Back to school looks a little different this year, but O’Connell Robertson wants to continue our annual tradition of bringing you design strategies for enhancing learning and engagement during this transition. As virtual learning becomes the norm for many districts, there is much information available to help you set a schedule, encourage a routine, and improve your overall learning delivery. Today, we will focus on the design of your learning environment. Humans of all ages seek out environments that are safe, secure, and physically and psychologically comfortable. Research shows us that our environment impacts our blood pressure and brain activity. Students are more capable of focusing and engaging in learning when their environment supports their needs. But now we are all at home, all the time. How can your home environment meet each of your student’s needs? What is meant by ‘environment’? While there are no magic wands for these answers, we do have some tips that can help set the stage for creating effective learning environments from home.
Create visual cues to trigger the mind to be ready for learning.
- Privacy screen – A privacy screen can be a simple partition on a desk or on a table. It could also be mobile standing/folding device. Either option can create an instant, distraction-free environment.
- Specific furniture – For example, ‘this’ chair, table, and lamp are only used for the ‘classroom’.
- Create a visual reminder to cue to kids that “now this table is for school”. This is especially important when using spaces that are usually for dining or sleeping. Some examples to use include reversible hanging signage, colored cards, a dry erase board, photographs, etc.
Let the student have control over their space.
- Choose a space that is best for their task.

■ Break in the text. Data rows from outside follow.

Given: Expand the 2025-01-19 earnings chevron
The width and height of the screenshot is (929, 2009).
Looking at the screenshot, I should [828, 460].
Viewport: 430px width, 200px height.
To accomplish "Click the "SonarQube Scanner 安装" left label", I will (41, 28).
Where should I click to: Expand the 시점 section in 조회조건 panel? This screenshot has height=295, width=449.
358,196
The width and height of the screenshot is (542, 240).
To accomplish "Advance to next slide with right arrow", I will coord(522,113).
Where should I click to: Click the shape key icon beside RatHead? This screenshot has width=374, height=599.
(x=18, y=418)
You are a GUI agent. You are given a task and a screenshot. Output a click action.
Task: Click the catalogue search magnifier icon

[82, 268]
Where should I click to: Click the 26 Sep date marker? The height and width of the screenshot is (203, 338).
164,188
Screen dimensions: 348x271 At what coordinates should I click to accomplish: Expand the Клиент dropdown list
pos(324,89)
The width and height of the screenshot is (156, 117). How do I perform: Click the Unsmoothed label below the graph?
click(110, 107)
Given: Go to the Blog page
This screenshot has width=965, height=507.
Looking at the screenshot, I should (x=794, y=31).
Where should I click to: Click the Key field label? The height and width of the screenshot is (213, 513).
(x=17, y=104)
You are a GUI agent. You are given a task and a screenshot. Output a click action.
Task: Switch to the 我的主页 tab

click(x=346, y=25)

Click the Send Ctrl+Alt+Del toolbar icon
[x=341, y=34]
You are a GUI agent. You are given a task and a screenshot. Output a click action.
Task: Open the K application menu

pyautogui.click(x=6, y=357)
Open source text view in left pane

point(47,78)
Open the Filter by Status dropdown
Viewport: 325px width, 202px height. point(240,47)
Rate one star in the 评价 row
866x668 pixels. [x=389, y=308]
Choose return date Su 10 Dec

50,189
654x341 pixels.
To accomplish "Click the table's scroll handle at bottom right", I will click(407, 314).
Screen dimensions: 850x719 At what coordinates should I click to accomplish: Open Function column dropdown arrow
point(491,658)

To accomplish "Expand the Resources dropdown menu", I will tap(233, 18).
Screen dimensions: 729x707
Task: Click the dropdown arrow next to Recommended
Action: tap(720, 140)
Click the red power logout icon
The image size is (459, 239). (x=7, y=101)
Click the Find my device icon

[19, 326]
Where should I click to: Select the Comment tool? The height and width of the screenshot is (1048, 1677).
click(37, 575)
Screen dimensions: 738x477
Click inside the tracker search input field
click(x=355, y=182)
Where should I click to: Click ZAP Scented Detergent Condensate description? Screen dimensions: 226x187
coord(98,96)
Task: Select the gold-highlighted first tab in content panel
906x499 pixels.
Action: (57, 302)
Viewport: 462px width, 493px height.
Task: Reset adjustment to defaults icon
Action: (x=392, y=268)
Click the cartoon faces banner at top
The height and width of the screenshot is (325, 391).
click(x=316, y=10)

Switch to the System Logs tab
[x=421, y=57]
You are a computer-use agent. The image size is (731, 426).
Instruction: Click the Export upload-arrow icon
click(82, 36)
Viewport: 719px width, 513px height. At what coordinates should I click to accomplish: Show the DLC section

Almost any household room can be converted into a classroom—the bedroom, the dining room, the kitchen, etc.
- Choose a space where you have the ability to manipulate the amount of light (maybe with curtains or shades), temperature (hoodie/blanket), and sound (you may need to make headphones an option depending on the area).
Locate tools within reach.
- Utilize bins or carts that can be put away or left out of sight when not relevant for the day’s task and easily put away at day’s end.
Allow for movement.
- Movement and brain activity are intrinsically tied together.
- Movement is critical for learning.
- Examples to integrate movement include creating stations throughout the house, incorporating outdoor learning activities, and encouraging periodic breaks.
Don’t neglect the importance of posture.
- Allow kids to subconsciously shift from one posture to the next, i.e. don’t expect them to position themselves in the same position all day.
- Allowing for posture adjustments lets students focus on the task at hand as opposed to trying to figure out how to resolve any discomfort.
- Vary the height of work areas (floor, seated, and standing options).